Quando o valor da coima não permite recurso para o tribunal da Relação, mas o recorrente invoca o disposto no n.º 2, do artigo 49.º, da Lei n.º 107/2009, de 14 de setembro, o tribunal de 1.ª instância deve limitar-se a admitir o recurso e encaminhá-lo para o tribunal da Relação onde se apreciará se o recurso é ou não é admissível nos termos requeridos (melhoria da aplicação do direito/ promoção da uniformidade da jurisprudência).
I. Relatório
a) A presente reclamação dirigida ao despacho proferido no pretérito dia 31 de março, o qual não admitiu o recurso da ora Reclamante, relativo à decisão que manteve a coima aplicada pela autoridade administrativa, que foi no montante de 1.100,00 euros, insere-se num processo de recurso de contraordenação laboral – Regime Processual Aplicável às Contraordenações Laborais e de Segurança Social (Lei n.º 107/2009, de 14 de setembro).
O despacho reclamado tem o seguinte teor:
«Considerando que foi aplicada uma coima de € 1.100,00 e atento o que dispõe o no artigo 49.º, n.º 1, alínea a) e n.º 3, da Lei n.º 107/2009, de 14 de setembro, não admito o recurso interposto pela arguida.

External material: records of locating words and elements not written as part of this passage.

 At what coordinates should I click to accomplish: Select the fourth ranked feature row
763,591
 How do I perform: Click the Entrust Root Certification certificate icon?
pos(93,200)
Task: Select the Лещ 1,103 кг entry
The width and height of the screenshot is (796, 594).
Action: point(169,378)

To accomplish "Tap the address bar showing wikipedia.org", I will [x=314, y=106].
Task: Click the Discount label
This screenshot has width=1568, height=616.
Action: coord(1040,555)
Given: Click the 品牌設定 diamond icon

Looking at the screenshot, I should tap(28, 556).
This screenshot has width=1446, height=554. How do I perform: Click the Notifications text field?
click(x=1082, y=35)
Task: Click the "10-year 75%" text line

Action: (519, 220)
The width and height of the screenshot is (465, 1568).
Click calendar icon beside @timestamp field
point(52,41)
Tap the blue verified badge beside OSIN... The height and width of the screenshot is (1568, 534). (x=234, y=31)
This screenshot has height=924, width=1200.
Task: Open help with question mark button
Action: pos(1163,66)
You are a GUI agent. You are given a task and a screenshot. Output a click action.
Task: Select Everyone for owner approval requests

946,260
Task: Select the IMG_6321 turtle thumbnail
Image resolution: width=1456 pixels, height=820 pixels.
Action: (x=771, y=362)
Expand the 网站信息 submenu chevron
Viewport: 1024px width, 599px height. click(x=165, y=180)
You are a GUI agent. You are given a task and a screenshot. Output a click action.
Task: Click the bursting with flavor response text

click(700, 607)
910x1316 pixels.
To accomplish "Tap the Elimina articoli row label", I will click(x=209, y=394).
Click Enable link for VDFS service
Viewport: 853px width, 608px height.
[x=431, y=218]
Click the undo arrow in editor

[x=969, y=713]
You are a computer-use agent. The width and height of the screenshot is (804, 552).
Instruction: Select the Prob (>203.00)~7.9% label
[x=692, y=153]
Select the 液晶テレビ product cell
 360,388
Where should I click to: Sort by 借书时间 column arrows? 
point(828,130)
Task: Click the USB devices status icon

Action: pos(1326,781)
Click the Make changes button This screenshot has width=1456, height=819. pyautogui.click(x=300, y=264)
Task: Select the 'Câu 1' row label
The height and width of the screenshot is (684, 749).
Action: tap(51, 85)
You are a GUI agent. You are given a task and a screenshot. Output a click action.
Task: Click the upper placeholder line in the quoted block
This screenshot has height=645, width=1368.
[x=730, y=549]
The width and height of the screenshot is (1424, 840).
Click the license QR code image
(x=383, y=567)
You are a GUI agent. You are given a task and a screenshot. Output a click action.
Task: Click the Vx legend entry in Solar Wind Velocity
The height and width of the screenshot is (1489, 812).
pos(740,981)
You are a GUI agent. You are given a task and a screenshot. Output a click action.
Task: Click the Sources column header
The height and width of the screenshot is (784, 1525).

Para que se possa concluir pela admissibilidade do recurso para o Tribunal a título excecional na vertente de que tal se afigura -manifestamente necessário a melhoria da aplicação do direito- têm de estar em causa circunstâncias excecionais das quais resulte que é manifesta a necessidade da melhoria da aplicação do direito não bastando ser conveniente ou necessário. Tem de ter sido cometido um erro grosseiro incomum, ou uma errónea aplicação flagrante do direito, nele não se incluindo a mera discordância quanto a interpretação e aplicação do direito pelo tribunal recorrido (erro de julgamento).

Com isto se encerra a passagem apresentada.